● Your instructions: Translate this sentence from the Maine State Police text below into Spanish: "The entrance standards to the Academy are some of the toughest in the United States."

● Source document:
== Segment start ==

Jurisdictional structure
- Operations jurisdiction: Maine, USA
- Maine State Police Troops
- Size: 33,414 square miles (86,540 km^{2})
- Population: 1,317,207 (2007 est.)
- General nature: Civilian police;

Operational structure
- Headquarters: Augusta, Maine
- Troopers: 330 (as of 2021)
- Civilians: 117 (as of 2014)
- Agency executives: Colonel Bill G. Ross; Lt. Colonel Brian Scott; Major Lucas Hare; Major Scott Gosselin;

Facilities
- Troops: 10

Website
- http://www.state.me.us/dps/msp/

= Maine State Police =

State police agency

The Maine State Police (MSP) is the state police agency for Maine, which has jurisdiction across the state and was created in 1921.

==Training programs==

Maine State Troopers go through an 18-week Basic Law Enforcement training period at the Maine Criminal Justice Academy in Vassalboro. The entrance standards to the Academy are some of the toughest in the United States. Training includes many hours of learning in courses such as firearms, Constitutional law, patrol procedures, criminal behavior, high-speed pursuit and various other criminal justice and social science courses. The training program at the MCJA is nearly as rigorous as the actual job itself, giving new recruits a good idea of the intensity of the demanding profession for which they are preparing. After graduation from the MCJA, Trooper recruits are required to attend another 10 weeks of training in the Recruit Training Troop (RTT). The RTT is even more rigorous than the 18-week Basic Law Enforcement academy.

As Troopers progress in their careers, they are able to join other specialized units, such as the Tactical Team or K9 Unit. These added units require many extra hours of training. Many State Troopers are involved in two to three extra units, depending upon where they are located.

== Organization ==

=== Chief of State Police ===
On Monday April 11, 2011, Governor Paul LePage nominated Lieutenant Colonel Robert Williams to be the new police chief.

In May 2011, Robert Williams was named Colonel of the Maine State Police.

In March 2018, Colonel Robert Williams announced his retirement from the Maine State Police, stating that he had accepted a position with Colby College as their Director of Security. Governor LePage nominated Lieutenant Colonel John Cote to be the next State Police Chief.

In December 2022, Governor Janet Mills nominated Major William Ross to be the next Chief of the Maine State Police.

=== Top salaries ===
In 2023, two Maine State Police Officers were listed on Maine’s top salary list. Sergeant Jonathan Leach earned $212,685.22 and Sergeant Kristopher Kennedy earned $201,119.60.

== Segment end ==

● Provided records:
== Segment start ==

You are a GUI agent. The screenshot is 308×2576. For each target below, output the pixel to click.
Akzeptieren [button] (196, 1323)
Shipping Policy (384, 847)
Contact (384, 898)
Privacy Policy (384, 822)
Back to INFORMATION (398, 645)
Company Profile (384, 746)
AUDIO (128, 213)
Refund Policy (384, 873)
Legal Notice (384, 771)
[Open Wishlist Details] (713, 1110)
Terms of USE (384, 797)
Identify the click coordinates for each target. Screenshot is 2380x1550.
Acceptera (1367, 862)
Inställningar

== Segment end ==

● Output for this exercise: Los requisitos de ingreso a la Academia son de los más exigentes de los Estados Unidos.